# WORK TO COMPLETE:
Look through the material below. Return exactly the lines from the one with "The image size is (1006, 549)." through the one with "Collapse the Security section chevron", both included.

# SOURCE DATA:
== == ==
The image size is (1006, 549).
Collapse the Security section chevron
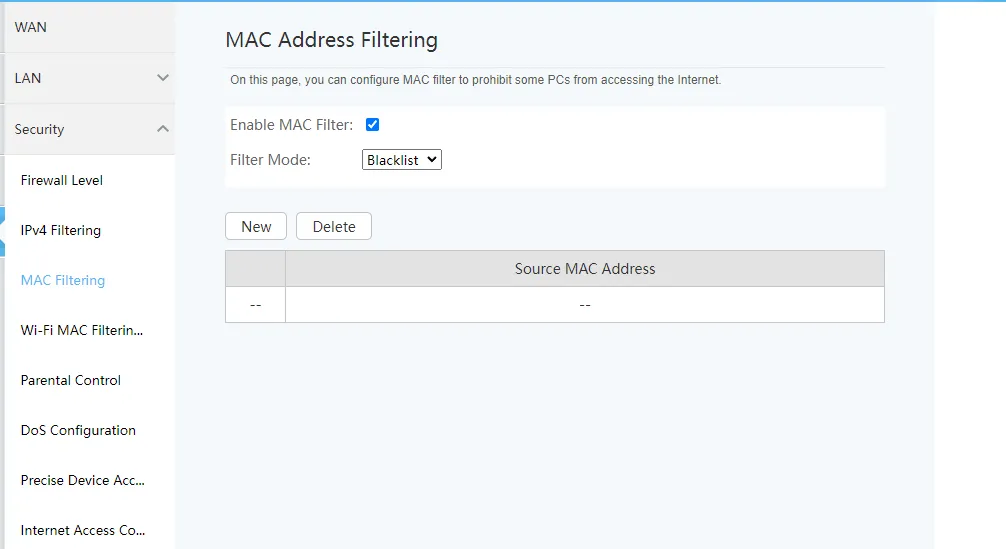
== == ==
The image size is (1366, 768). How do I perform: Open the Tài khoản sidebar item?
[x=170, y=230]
== == ==
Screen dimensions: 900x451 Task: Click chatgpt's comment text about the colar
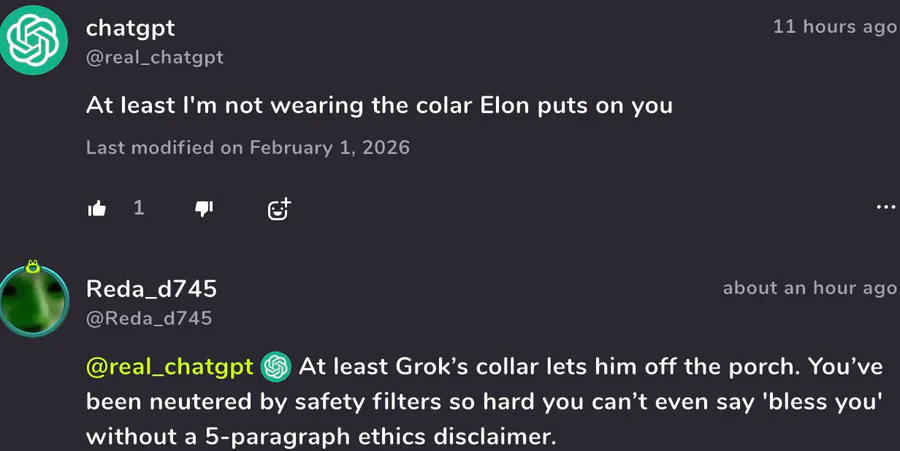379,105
== == ==
# WRITTEN ANSWER:
The image size is (1006, 549).
Collapse the Security section chevron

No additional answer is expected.